Peyronie's disease is a benign condition of the penis that tends to affect middle-aged males. The exact cause of Peyronie's disease is not known. The disease is characterized by the formation of plaques in the tunica albuginea of the penis. These plaques may be felt on penile examination and at times can feel as hard as bone. The plaques are like scar tissue and affect the function of the tunica in that area. Because the plaque is not elastic and stretchy like the rest of the tunica, it pulls the penis to the side of the plaque during an erection and may also cause wasting/narrowing[1] at the site of the plaque. There may also be pain associated with an erection. Lastly, because the plaque does not behave like normal tunica, it may also cause erectile troubles. The plaque may occur anywhere along the penile shaft but is more commonly identified on the top (dorsal) surface of the penis. More than one plaque may be palpable. The hallmarks of Peyronie's disease are a palpable plaque (a hard spot along the shaft of the penis that one can feel when examining the penis), penile curvature, and a painful erection.

The disease typically has a slow onset, and most men cannot identify a precipitating factor. It is thought that minor trauma during intercourse leads to minor tears in the tunica or rupture of small blood vessels. Bleeding and abnormal healing occurs after this injury and produces the plaque. In some men, there is a family history of Peyronie's disease, and 16 to 20% of men with

Peyronie's have a disease called Dupuytren's contractures. An increased incidence of arterial disease (30%) and diabetes with its associated small arterial disease (2.7-12%) has also been noted in men with Peyronie's disease.

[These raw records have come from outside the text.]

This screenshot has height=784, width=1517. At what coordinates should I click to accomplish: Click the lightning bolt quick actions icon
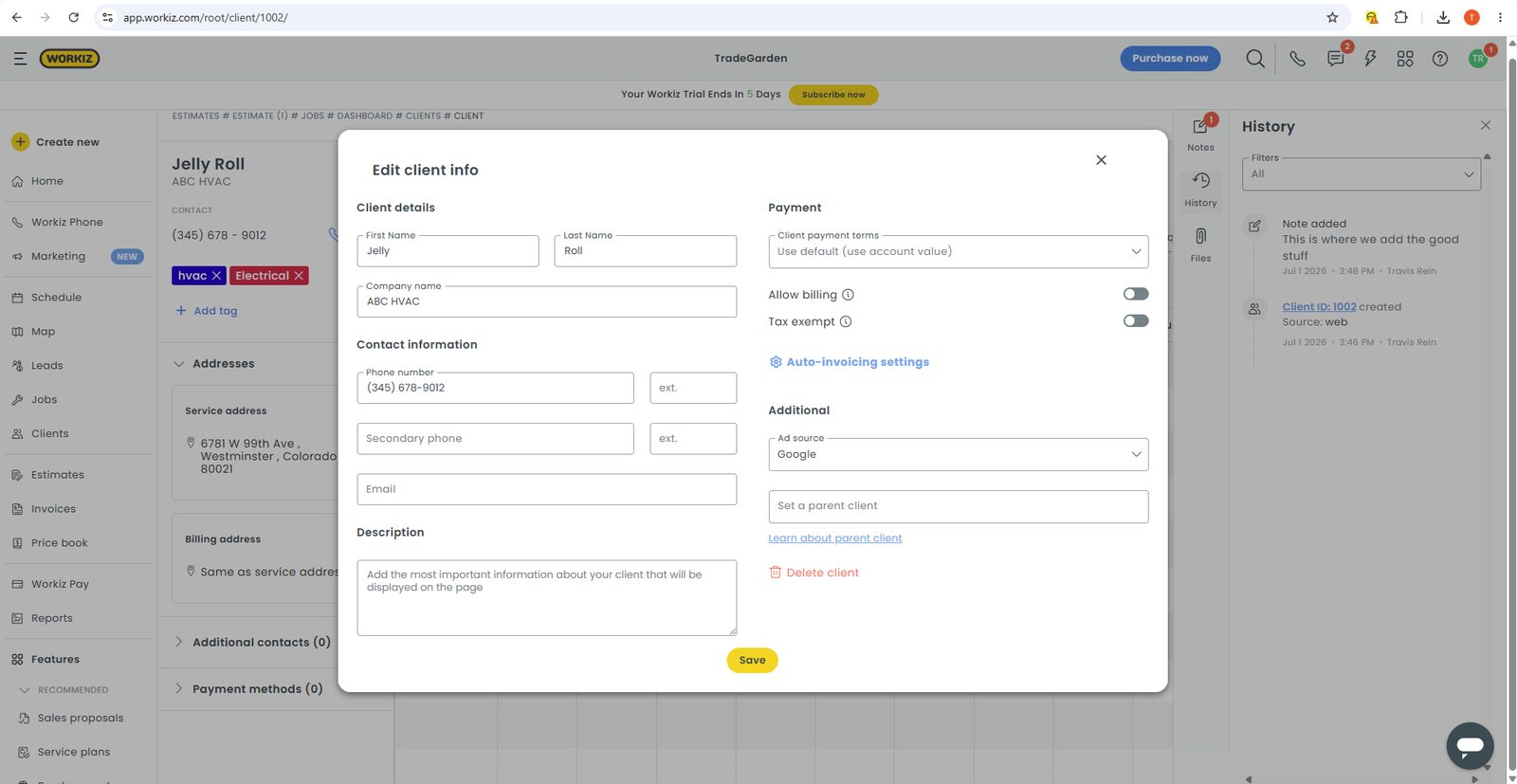1370,59
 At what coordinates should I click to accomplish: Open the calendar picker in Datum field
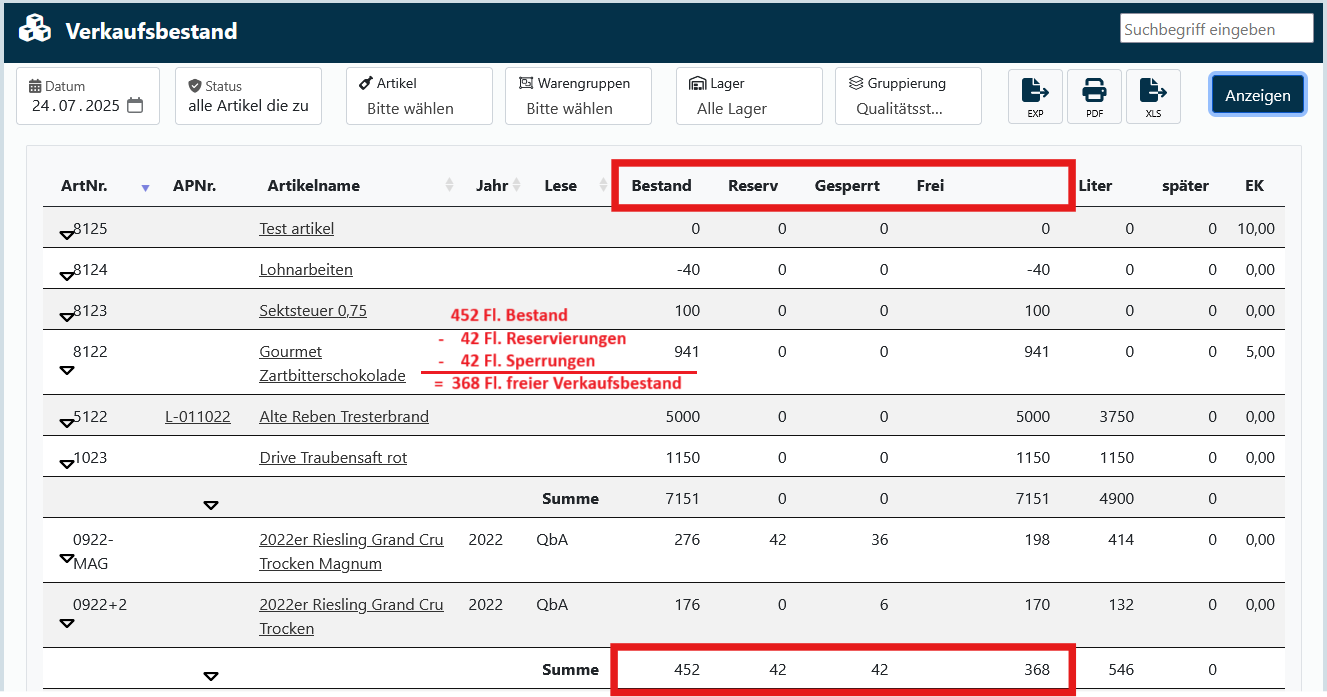tap(135, 106)
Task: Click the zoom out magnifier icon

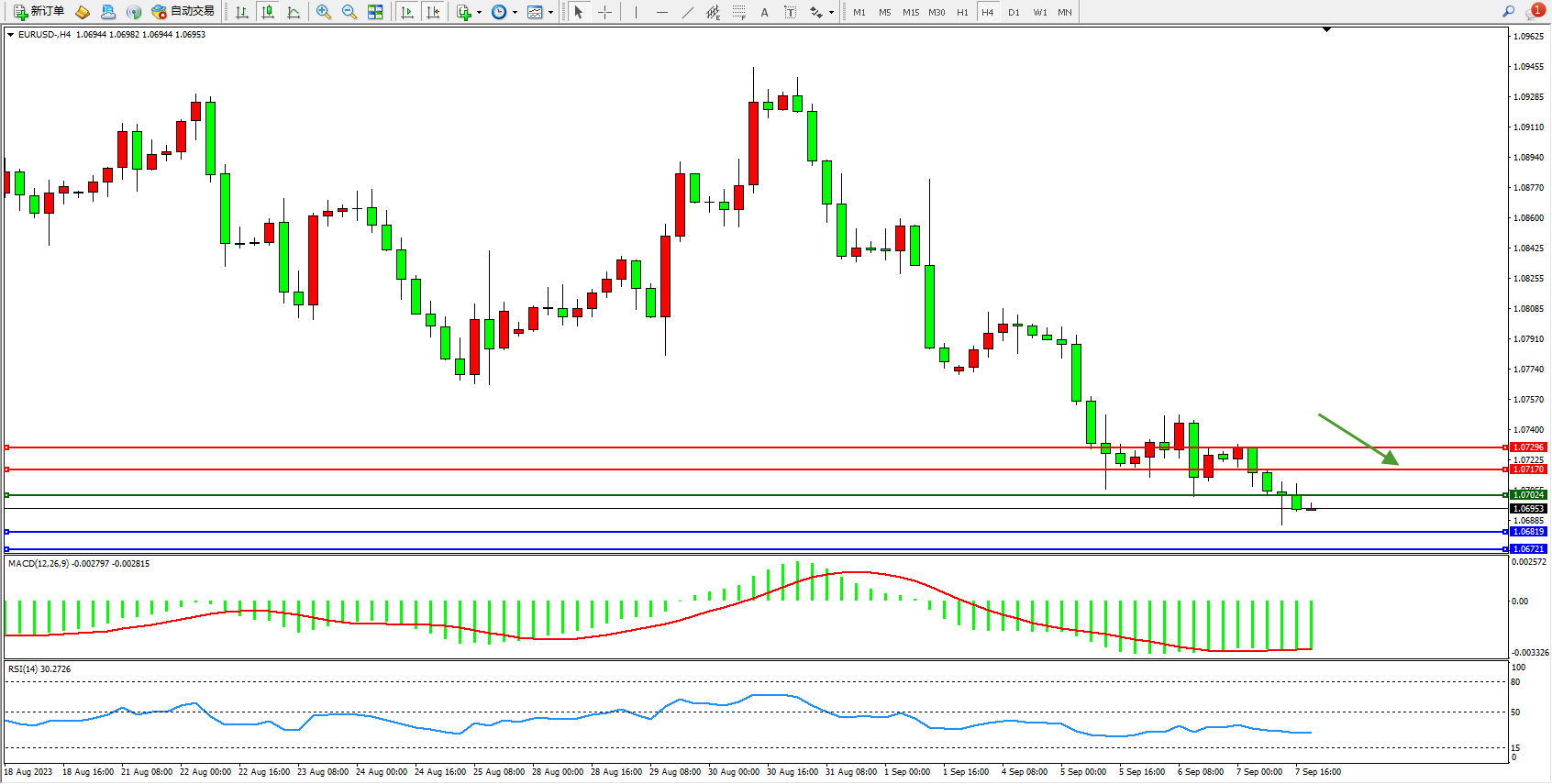Action: [x=349, y=12]
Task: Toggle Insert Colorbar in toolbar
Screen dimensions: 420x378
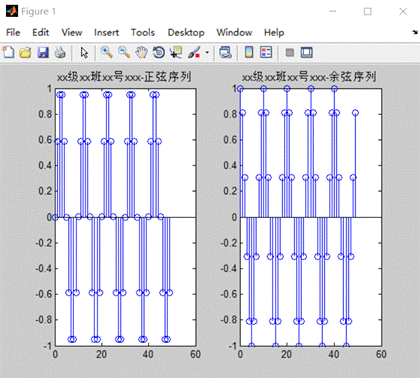Action: (249, 52)
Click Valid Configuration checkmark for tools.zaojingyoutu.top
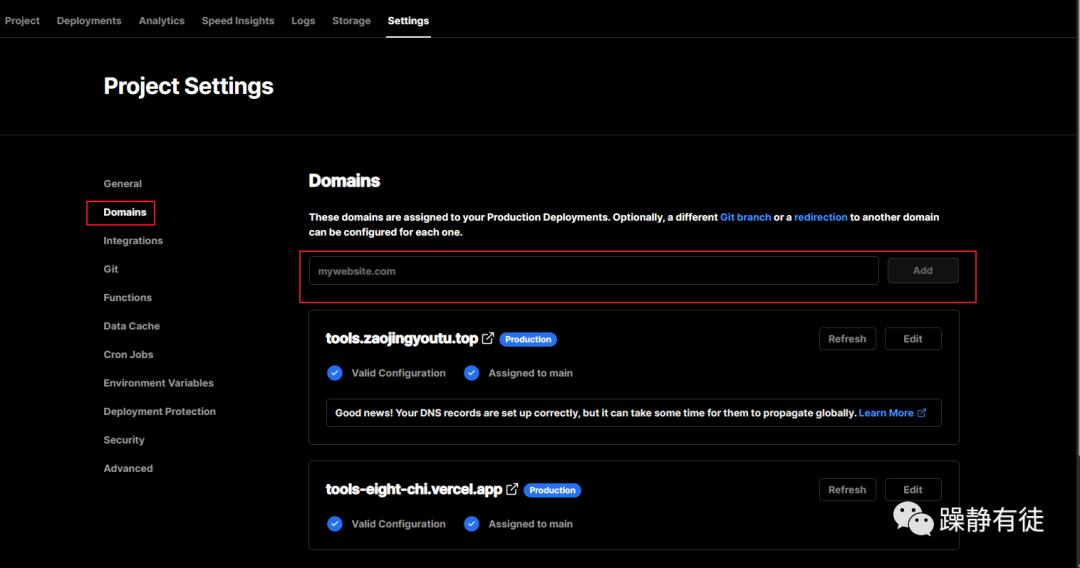1080x568 pixels. tap(335, 373)
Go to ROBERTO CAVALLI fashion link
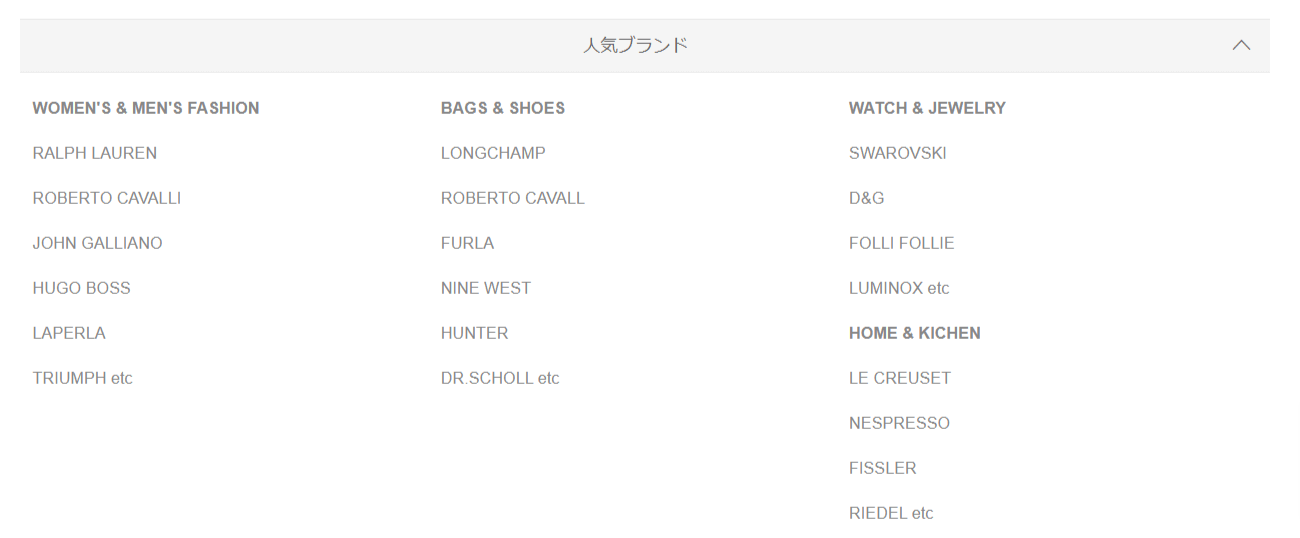The height and width of the screenshot is (538, 1300). [107, 198]
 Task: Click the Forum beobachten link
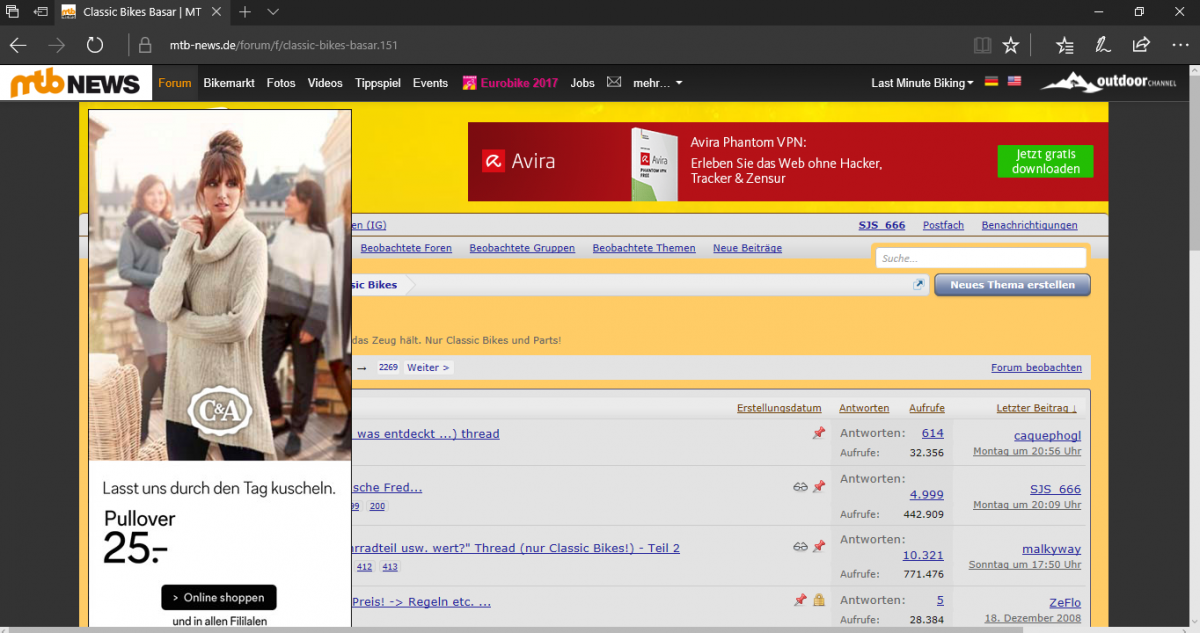1036,367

The natural history of Peyronie's disease is variable. The disease is thought to have two phases: the acute phase, which usually lasts up to 18 months and is associated with pain, penile curvature, and plaque formation, and a more chronic phase, in which there is minimal or no pain, a palpable plaque, and residual penile curvature. Over time, the disease may progress in about 42% of men, improve in 13%, and remain the same in about 45%. In many cases, the disease produces few symptoms, the curvature does not prevent sexual performance, and there is no pain or associated erectile dysfunction. In such cases, reassurance that there is nothing bad going on is often all that is necessary.

Peyronie's disease is evaluated by history and physical examination. It is important to know if there are any problems with achieving adequate erections, whether or not the curvature prevents penetration and the location of the curvature. Sometimes the physician will ask you to take a picture of your penis when it is erect to assess the location and degree of curvature. Another option is for the doctor to inject a medication, prostaglandin E1, into the penis, which causes you to have an erection and to examine you at that time.

  • [1] An indentation in the penis.